Principais queixas incluem ações assistenciais ruins e falta de reserva financeira por parte da própria operadora
por Paula Laboissière publicado , última modificação 21/08/2009 13h11
Principais queixas incluem ações assistenciais ruins e falta de reserva financeira por parte da própria operadora

Brasília - Pesquisa divulgada pela Agência Nacional de Saúde Suplementar (ANS) indica que 23% do total de usuários de planos de saúde são atendidos por operadoras consideradas insatisfatórias.

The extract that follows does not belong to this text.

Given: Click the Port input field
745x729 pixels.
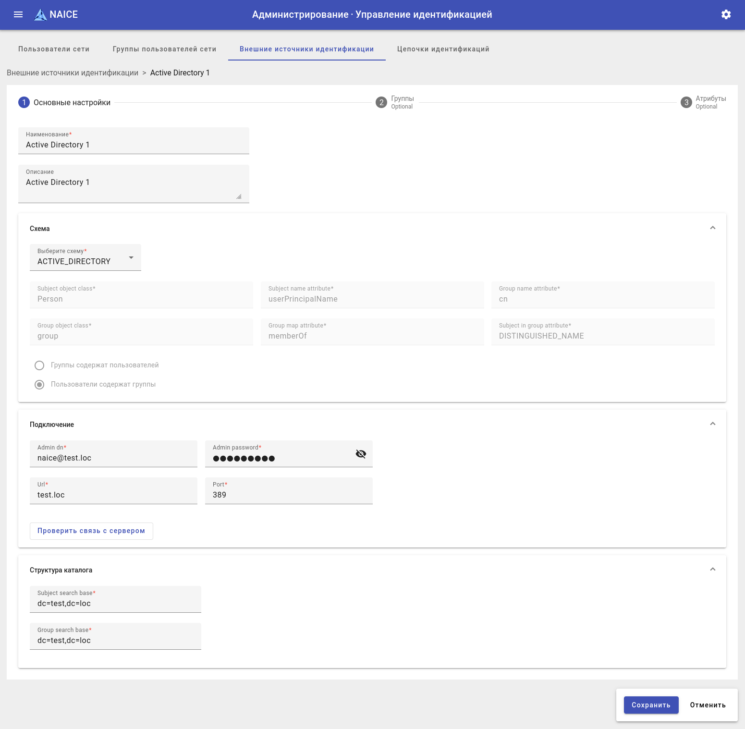Looking at the screenshot, I should pyautogui.click(x=288, y=495).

De acordo com o presidente da ANS, Fausto Pereira dos Santos, as principais queixas incluem ações assistenciais ruins e falta de reserva financeira por parte da própria operadora.

Santos explicou que a questão econômica – não ter as reservas necessárias para a sua atuação – estão no topo da lista de reclamações dos usuários.

Isso porque o plano de saúde pode deparar com despesas não previstas, como um conjunto maior de usuários que necessitam de internação em Unidade de Terapia Intensiva (UTI) ou diagnosticados com câncer.

Outro problema trata do conjunto das ações assistenciais prestadas pela operadora e se elas estão gerando impactos positivos na saúde de quem é atendido pelo plano.

Como exemplo, Santos disse que, se um alto número de gestantes têm de fazer cesariana, isso pode ser um sinal de que a assistência durante o pré-natal não vem sendo prestada de forma satisfatória.

O presidente da ANS fez as declarações em entrevista após participar do programa "Brasil em Pauta", produzido pela Secretaria de Comunicação Social da Presidência da República em parceria com a EBC Serviços.